Dan gunung itu pun akhirnya menangis. Sore itu, mendung begitu gelap. Awan tebal menggantung sedari pagi, tetapi baru hendak turun ketika menjelang sore. Petir mulai menyambar-nyambar. Cahaya kilat nun jauh di sana menambah suasana mencekam sore itu.

Harusnya mereka berada di tempat yang hangat ketika itu. Di dalam rumah sembari menikmati secangkir kopi panas, singkong rebus, dan pisang goreng. Tentu sambil bercakap-cakap dalam suasana penuh keakraban.

Tapi suaminya memaksa untuk ke ladang sore itu. Ia ingat tentang jagung manisnya yang sudah masanya panen. Ia ingat tentang saluran air yang tersumbat, sehingga bisa membanjiri ladang buncisnya yang baru mulai tumbuh. Bergegas lelaki itu menyambar mentel dan topinya.

“Aku pergi sebentar. Setelah hujan reda, aku akan kembali pulang.”
Istrinya yang sederhana itu -yang mencintainya dengan segenap jiwa raga itu- hanya kuasa mengangguk lemah. Ia tak pernah kuasa untuk mencegah suaminya melakukan apa saja yang ia mau.

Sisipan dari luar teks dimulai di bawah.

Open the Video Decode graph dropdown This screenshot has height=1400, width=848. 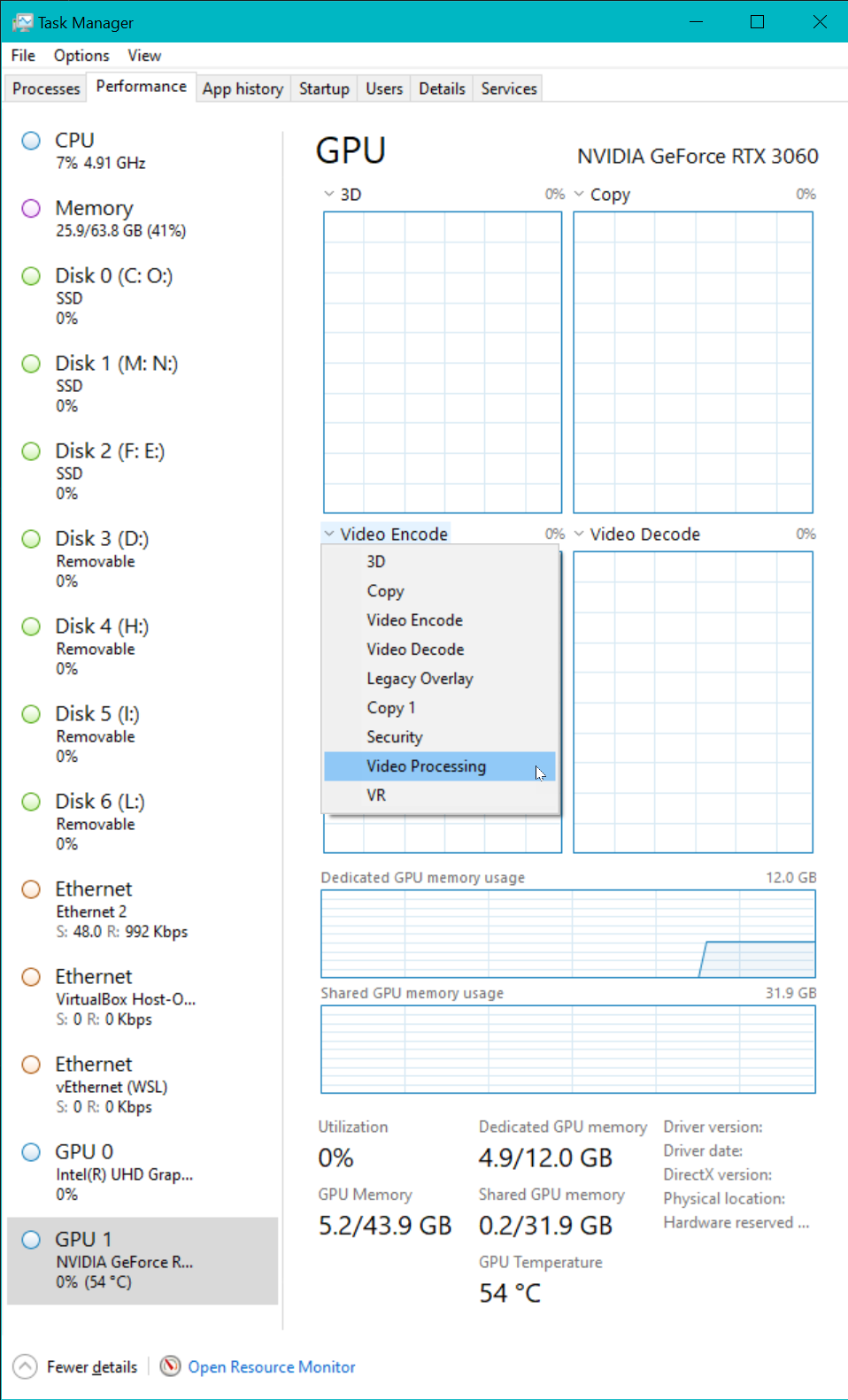pyautogui.click(x=580, y=535)
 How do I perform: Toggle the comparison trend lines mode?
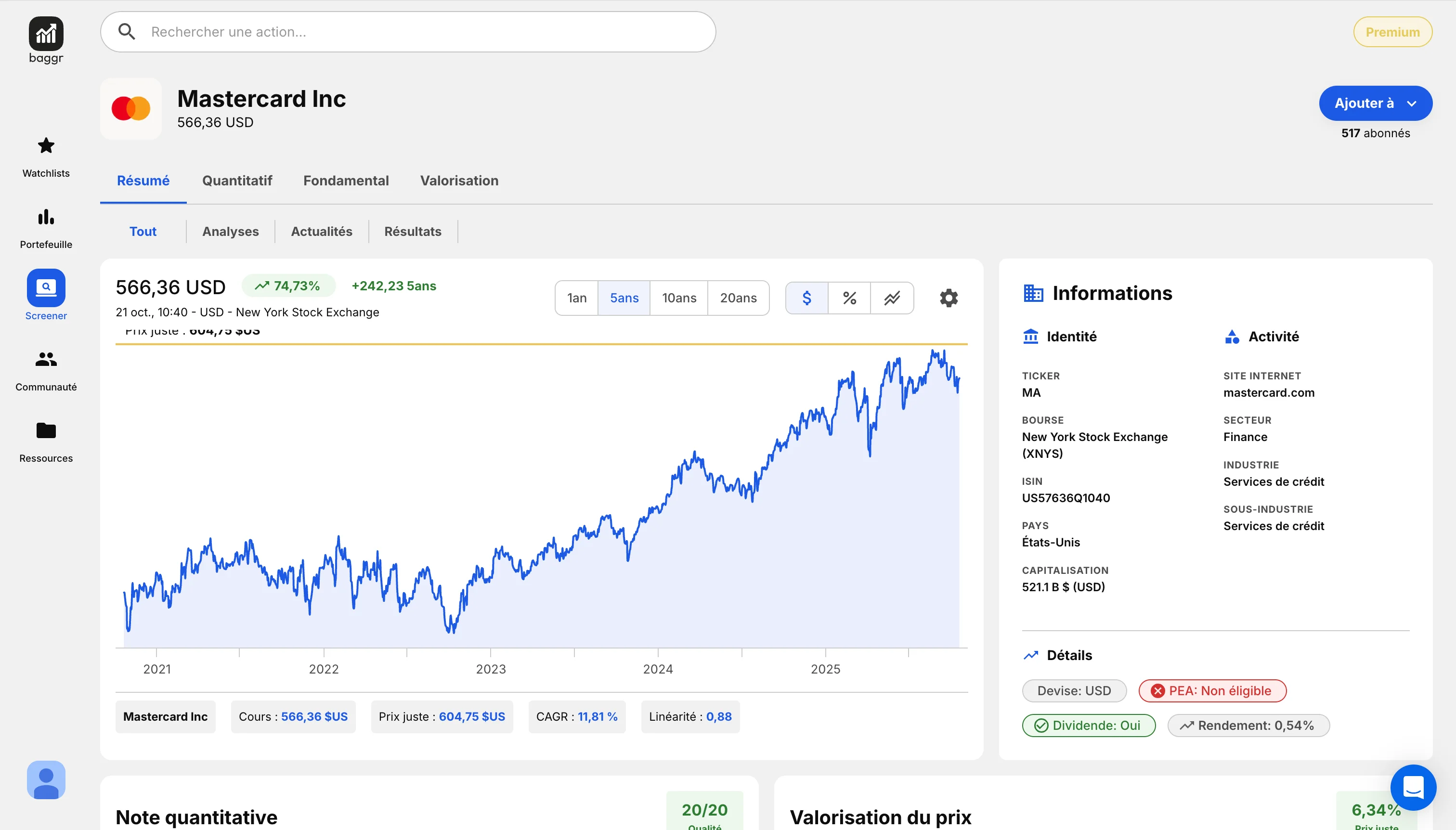(892, 298)
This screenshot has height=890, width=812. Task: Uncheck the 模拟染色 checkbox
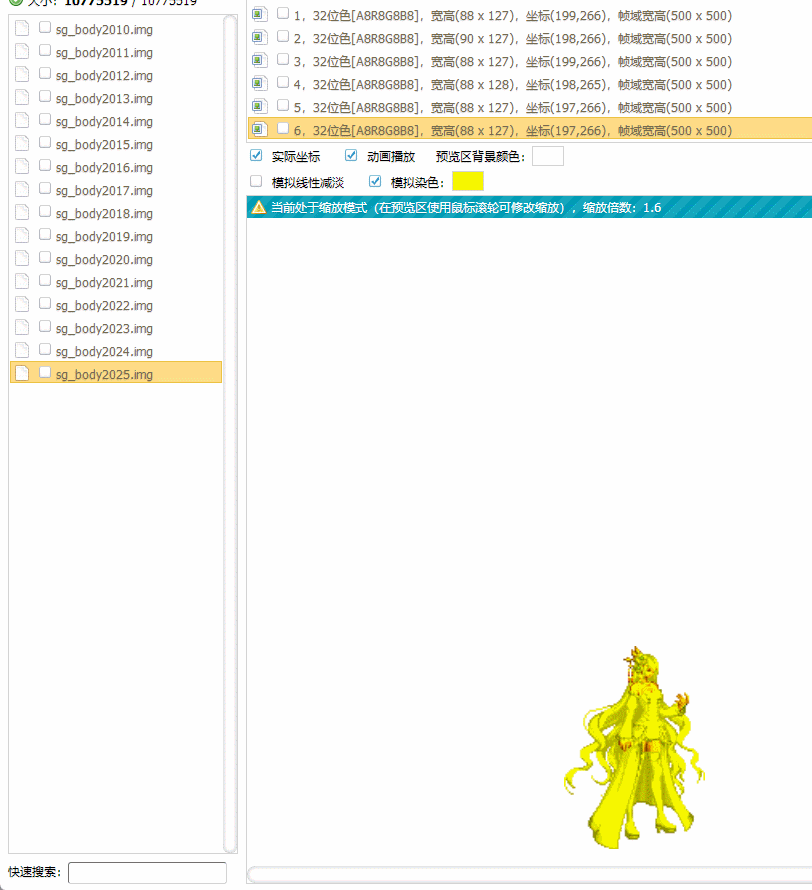point(375,181)
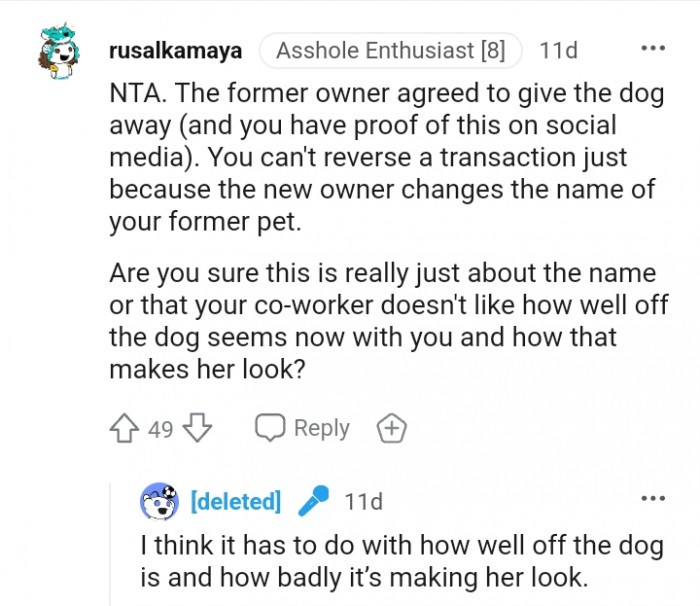700x606 pixels.
Task: Click the give award plus icon
Action: click(x=392, y=429)
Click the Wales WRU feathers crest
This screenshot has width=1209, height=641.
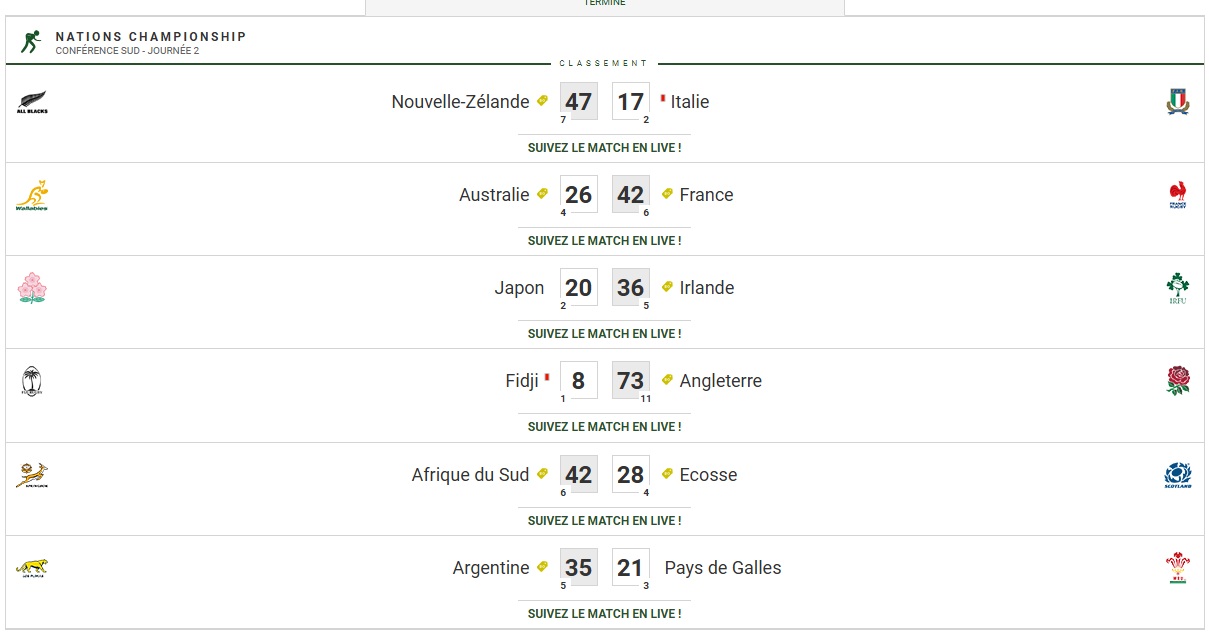1178,568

Dan ia selalu menunggu kepulangan suaminya. Setiap hujan turun, ia menuju ruang depan rumahnya. Dari jendela, dipandanginya hujan turun. Ditunggunya lelakinya datang menyibak hujan membawakan cinta untuknya. Dan ia baru akan masuk jika anak gadisnya menuntunnya untuk kembali masuk ke dalam rumah.

Bukan ia tak tahu. Ia hanya tak mau tahu. Setahun lalu, beberapa saat setelah suaminya pergi, tiba-tiba terjadi longsor di ladang di atas gunung. Suaminya ikut terhisap ke dalam tanah. Jasadnya tak pernah ditemukan karena tak ada satu pun alat berat yang dapat dibawa naik ke sana.

Dan ia tak mau tahu. Setahunya, suaminya akan datang ketika hujan reda nanti. Ia akan muncul di balik gerimis, ditemani pelangi, membawakan lagu hujan untuknya. Lagu yang baginya penuh cinta dari suami terkasihnya.